#570 The Dream Time Legends

 Fun Fact #570

The Dreamtime Legends

Like most places in the world, Australia has its own local history, but in the place where Cryptids, Monsters, Heroes, and History meet things can get a little… ood. To avoid beating around the Bush –although that's where most of these tales take place– when Europeans first made Contact with the native peoples of Australia (Aboriginals), instead of a thriving mythology they found “Dream Time”, also referred to as “Everywhen”. The key difference is unlike mythology where these creatures and beings are worshiped as “gods” with power over the Universe, their legends were simple men, and beasts. Great in size and feats of strength or intellect? Yes, but not invincible and certainly not “gods”. In fact many of their legends are essentially plans on how to hunt and kill their most dangerous creatures.

Yet that’s not all of it, if these were mere legends they could be entirely dismissed, but they cannot. Many of the local Cryptids which feature in their tales, have had their bones passed down through the generations, and have been classified as members of Australia’s Megafauna. 

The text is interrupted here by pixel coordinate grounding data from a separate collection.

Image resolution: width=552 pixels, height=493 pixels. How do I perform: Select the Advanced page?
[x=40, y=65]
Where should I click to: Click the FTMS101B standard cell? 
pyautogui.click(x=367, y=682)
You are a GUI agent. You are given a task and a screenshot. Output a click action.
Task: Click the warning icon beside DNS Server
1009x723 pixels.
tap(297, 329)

One good example is that of The Cryptid: BunYips –which were monsters who struck from the marshlands and water ways– who were thought to be purly fictional or maybe just based off crocodiles, until The Aborigine offered to show the bones of a slain Bunyip in a cave, thus bringing the first Diprotodon bones to the scientific world (1830), who just so happen to match the legends and lifestyle of the Mythical Bunyip –even though Diprotodon is thought to have died out 40,000 years ago due to the rising global temperatures.

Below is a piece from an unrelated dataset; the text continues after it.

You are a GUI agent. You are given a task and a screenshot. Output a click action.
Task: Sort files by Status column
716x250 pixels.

Yet besides Fauna (and Flora) the tales tell of places which are so dangerous and filled with foul spirits and hidden monsters, that you can become sick and die from spending too much time in the area. Today several of these locations are known to hold some of the purest and largest naturally occurring Uranium deposits on earth with certain spots being far more deadly than others. 


While the debate rages on whether or not Aborigines actually knew what they discovered and if lived alongside these creatures, carries on to this day; Dreamtime is held in honor in many parts of the globe today. 


Thanks for reading and please have a wonderful day.